Яхве не удержался и усмехнулся. Лилит непонимающе на него взглянула и продолжила:

– А я буду жить одна. Я умею все, что умеет Адам, и даже лучше. А без его глупых разговоров мне будет только спокойнее.

Женщина повернулась и скрылась в зарослях. Адам умоляюще посмотрел на бога. Какая бы она ни была, эта Лилит, но расставаться с ней ему не хотелось. А Яхве, не дрогнув ни одним мускулом, спокойно посмотрел ей вслед. То, что Лилит взбрыкнула, ничуть его не испугало. Он только прикидывал, сколько времени она выдержит одна. А в том, что к вечеру вернется, не сомневался. Вряд ли ей захочется ночевать одной в первобытном лесу. А там, глядишь, Адам и справится с задачей на ней «полежать».

– Оставь, – успокаивающе сказал он. – И не волнуйся. Она вернется.

Адам с надеждой посмотрел на бога.

– Правда? – спросил он, и на его лице расцвела телячья улыбка.

– Давай лучше займемся делом, – с непонятным раздражением ответил Яхве. – Я принес оружие. Будешь учиться с ним управляться.
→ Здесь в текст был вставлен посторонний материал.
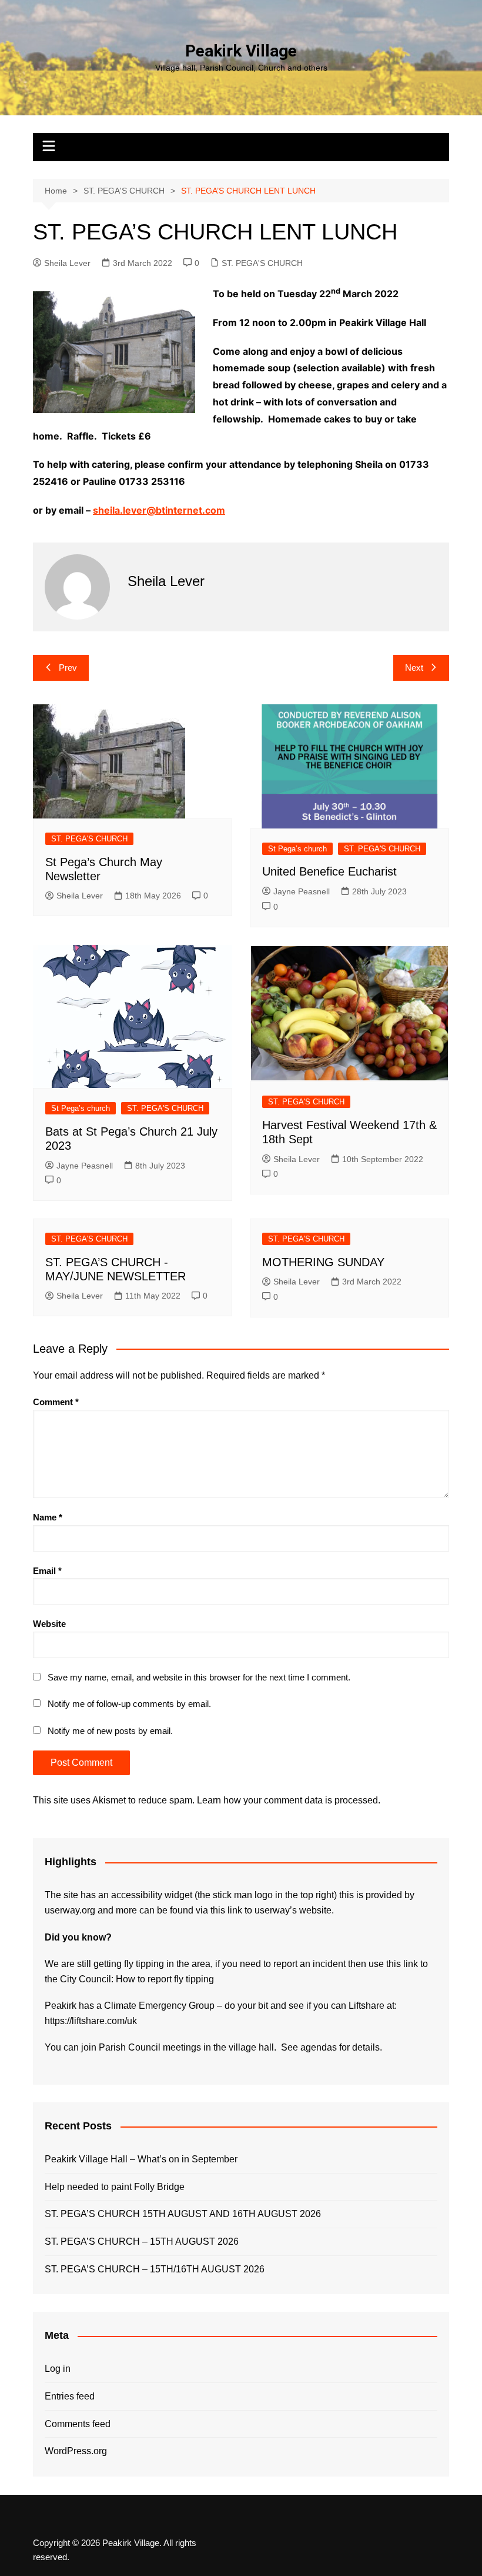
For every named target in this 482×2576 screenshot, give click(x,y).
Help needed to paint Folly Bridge (115, 2187)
Расстроенный уходом Лилит, Адам вначале не проявил интереса к предметам неизвестного предназначения. Но, увидев, как ловко Яхве подстрелил птицу, загорелся и стал усердно учиться. И к концу дня бог уже не скрывал удовлетворения. В глубине души он чрезвычайно боялся, что Адам совсем раскиснет, но тот, видимо, сообразил, что лучше загонять себя до седьмого пота в учении, чем думать про Лилит. В итоге к вечеру Адам, у которого оказались к этому способности, вполне сносно метал копье и стрелял из лука. Остаток дня уже в свете костра бог провел с мужчиной, научая того, как делать лук, из чего изготавливать тетиву и какие ветки лучше всего подходят для стрел.

…Лилит, несмотря на ожидания, не пришла. Она не появилась ни при свете дня, ни темной ночью. Адам переживал за нее, ведь у той не было никакого оружия. А бога обуревали смешанные чувства. Он тоже за нее беспокоился, а, с другой стороны, желал, чтобы ее съели какие-нибудь шакалы, ибо ей, дуре, так и надо было. Наконец, совсем стемнело. У Яхве не было никакого желания оставаться на ночь нянькой, и он сказал, что уходит. Человек посмотрел на него жалким, разрывающим сердце взглядом, но ничего не ответил. Бог, не удержавшись, тяжело вздохнул.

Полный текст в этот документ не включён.